Please print the records below exactly as they are written.

Segment Start: MATERIAL FOR THIS EXERCISE

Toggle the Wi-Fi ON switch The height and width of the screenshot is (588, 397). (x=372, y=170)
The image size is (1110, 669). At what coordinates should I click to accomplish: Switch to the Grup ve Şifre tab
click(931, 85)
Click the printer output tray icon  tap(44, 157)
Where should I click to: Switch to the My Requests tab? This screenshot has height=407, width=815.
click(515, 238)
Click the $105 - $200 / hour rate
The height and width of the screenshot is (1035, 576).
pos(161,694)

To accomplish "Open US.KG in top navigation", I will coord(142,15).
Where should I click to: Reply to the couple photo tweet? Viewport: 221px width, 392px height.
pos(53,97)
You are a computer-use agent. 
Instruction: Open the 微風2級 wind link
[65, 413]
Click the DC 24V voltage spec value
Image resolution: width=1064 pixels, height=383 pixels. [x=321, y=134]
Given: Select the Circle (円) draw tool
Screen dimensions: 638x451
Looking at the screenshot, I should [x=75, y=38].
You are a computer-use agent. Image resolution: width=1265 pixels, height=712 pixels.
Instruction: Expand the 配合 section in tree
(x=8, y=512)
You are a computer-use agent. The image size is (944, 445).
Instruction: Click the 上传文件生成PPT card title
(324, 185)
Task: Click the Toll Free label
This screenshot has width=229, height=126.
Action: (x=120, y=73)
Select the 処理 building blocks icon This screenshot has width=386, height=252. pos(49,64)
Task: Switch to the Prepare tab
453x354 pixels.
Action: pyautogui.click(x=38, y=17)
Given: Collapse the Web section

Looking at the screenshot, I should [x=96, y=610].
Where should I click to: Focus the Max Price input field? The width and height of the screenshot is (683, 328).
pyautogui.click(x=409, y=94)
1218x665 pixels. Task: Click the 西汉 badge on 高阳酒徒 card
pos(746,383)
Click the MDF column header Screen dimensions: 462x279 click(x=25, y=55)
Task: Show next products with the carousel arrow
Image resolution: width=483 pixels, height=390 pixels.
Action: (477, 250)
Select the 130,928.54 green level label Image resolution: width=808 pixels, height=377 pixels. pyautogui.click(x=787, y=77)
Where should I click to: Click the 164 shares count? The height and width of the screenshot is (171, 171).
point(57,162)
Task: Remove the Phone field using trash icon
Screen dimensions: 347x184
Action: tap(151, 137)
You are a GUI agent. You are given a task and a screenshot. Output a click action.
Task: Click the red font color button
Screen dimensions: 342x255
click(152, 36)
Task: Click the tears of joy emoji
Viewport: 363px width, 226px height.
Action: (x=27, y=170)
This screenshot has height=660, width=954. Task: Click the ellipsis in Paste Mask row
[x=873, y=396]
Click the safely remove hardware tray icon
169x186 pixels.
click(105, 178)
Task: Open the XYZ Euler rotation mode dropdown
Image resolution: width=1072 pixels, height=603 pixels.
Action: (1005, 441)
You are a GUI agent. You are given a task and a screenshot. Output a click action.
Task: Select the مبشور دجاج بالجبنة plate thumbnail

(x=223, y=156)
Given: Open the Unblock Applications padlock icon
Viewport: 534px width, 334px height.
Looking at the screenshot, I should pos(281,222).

Segment End: MATERIAL FOR THIS EXERCISE

> _WRITTEN SOLUTION_:
Toggle the Wi-Fi ON switch The height and width of the screenshot is (588, 397). (x=372, y=170)
The image size is (1110, 669). At what coordinates should I click to accomplish: Switch to the Grup ve Şifre tab
click(931, 85)
Click the printer output tray icon  tap(44, 157)
Where should I click to: Switch to the My Requests tab? This screenshot has height=407, width=815.
click(515, 238)
Click the $105 - $200 / hour rate
The height and width of the screenshot is (1035, 576).
pos(161,694)

To accomplish "Open US.KG in top navigation", I will coord(142,15).
Where should I click to: Reply to the couple photo tweet? Viewport: 221px width, 392px height.
pos(53,97)
You are a computer-use agent. 
Instruction: Open the 微風2級 wind link
[65, 413]
Click the DC 24V voltage spec value
Image resolution: width=1064 pixels, height=383 pixels. [x=321, y=134]
Given: Select the Circle (円) draw tool
Screen dimensions: 638x451
Looking at the screenshot, I should [x=75, y=38].
You are a computer-use agent. Image resolution: width=1265 pixels, height=712 pixels.
Instruction: Expand the 配合 section in tree
(x=8, y=512)
You are a computer-use agent. The image size is (944, 445).
Instruction: Click the 上传文件生成PPT card title
(324, 185)
Task: Click the Toll Free label
This screenshot has width=229, height=126.
Action: (x=120, y=73)
Select the 処理 building blocks icon This screenshot has width=386, height=252. pos(49,64)
Task: Switch to the Prepare tab
453x354 pixels.
Action: pyautogui.click(x=38, y=17)
Given: Collapse the Web section

Looking at the screenshot, I should [x=96, y=610].
Where should I click to: Focus the Max Price input field? The width and height of the screenshot is (683, 328).
pyautogui.click(x=409, y=94)
1218x665 pixels. Task: Click the 西汉 badge on 高阳酒徒 card
pos(746,383)
Click the MDF column header Screen dimensions: 462x279 click(x=25, y=55)
Task: Show next products with the carousel arrow
Image resolution: width=483 pixels, height=390 pixels.
Action: (477, 250)
Select the 130,928.54 green level label Image resolution: width=808 pixels, height=377 pixels. pyautogui.click(x=787, y=77)
Where should I click to: Click the 164 shares count? The height and width of the screenshot is (171, 171).
point(57,162)
Task: Remove the Phone field using trash icon
Screen dimensions: 347x184
Action: tap(151, 137)
You are a GUI agent. You are given a task and a screenshot. Output a click action.
Task: Click the red font color button
Screen dimensions: 342x255
click(152, 36)
Task: Click the tears of joy emoji
Viewport: 363px width, 226px height.
Action: (x=27, y=170)
This screenshot has height=660, width=954. Task: Click the ellipsis in Paste Mask row
[x=873, y=396]
Click the safely remove hardware tray icon
169x186 pixels.
click(105, 178)
Task: Open the XYZ Euler rotation mode dropdown
Image resolution: width=1072 pixels, height=603 pixels.
Action: (1005, 441)
You are a GUI agent. You are given a task and a screenshot. Output a click action.
Task: Select the مبشور دجاج بالجبنة plate thumbnail

(x=223, y=156)
Given: Open the Unblock Applications padlock icon
Viewport: 534px width, 334px height.
Looking at the screenshot, I should pos(281,222).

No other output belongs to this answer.